Google will begin phasing out cross-website cookie tracking on its dominant browser, Chrome, forcing one of the biggest changes to the makeup of digital advertising since its inception.

First invented in 1994, the cookie has become a core part of the internet’s advertising ecosystem, its removal will hit the internet hard.

This doesn’t, of course, mean that Google is about to see in an internet free of personalised online advertising, but according to a blog posted on its Chromium blog, it would aim to “render third-party cookies obsolete” in two years.

“Users are demanding greater privacy--including transparency, choice and control over how their data is used--and it’s clear the web ecosystem needs to evolve to meet these increasing demands”, wrote Justin Schuh, Director, Chrome Engineering.

Following similar initiatives from Apple, Mozilla, and Microsoft, all of whom have recently introduced bans on third-party cookies, Google will work toward a new solution while attempting to introduce what comes next subtly. “We believe [an outright ban] has unintended consequences that can negatively impact both users and the web ecosystem.”

“By undermining the business model of many ad-supported websites, blunt approaches to cookies encourage the use of opaque techniques such as fingerprinting (an invasive workaround to replace cookies), which can actually reduce user privacy and control.”

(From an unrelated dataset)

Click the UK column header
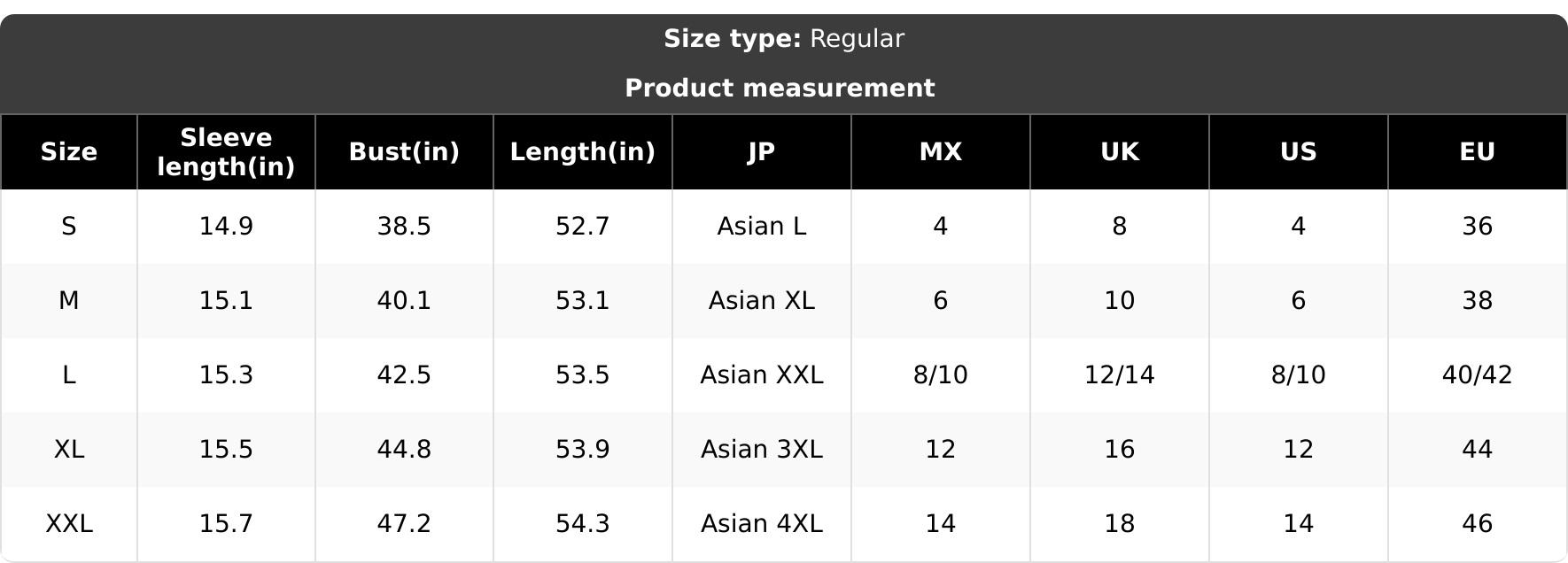1568x563 pixels. pyautogui.click(x=1120, y=152)
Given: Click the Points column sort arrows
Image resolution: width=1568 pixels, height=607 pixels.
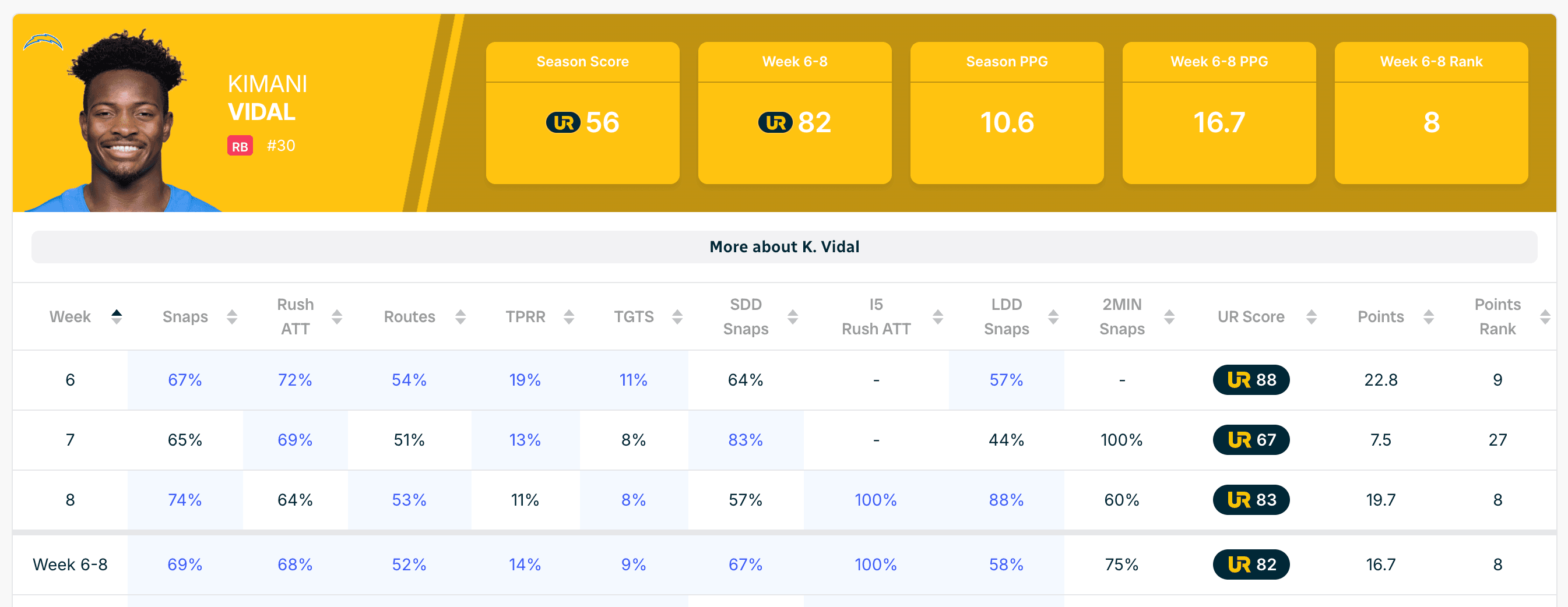Looking at the screenshot, I should pos(1429,316).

Which is a fair point, though as a sentiment it also points to a possible consequence of handing big firms like Google and Facebook – themselves holders of large amounts of personal information – even more power.

The other alternative is that such restriction will see in underhand methods of tracking users across the web.

Google adds that it is currently working to make current web tech more secure. “Chrome will limit insecure cross-site tracking starting in February, by treating cookies that don’t include a SameSite label as first-party only, and require cookies labeled for third-party use to be accessed over HTTPS. This will make third-party cookies more secure and give users more precise browser cookie controls.”

As WARC recommended in the Privacy chapter of the Marketer’s Toolkit 2020, data-driven behavioural tracking is under scrutiny, lifting the profile of contextual planning. As Kantar research from late last year shows, “site context and ad congruence can boost campaign impact significantly.”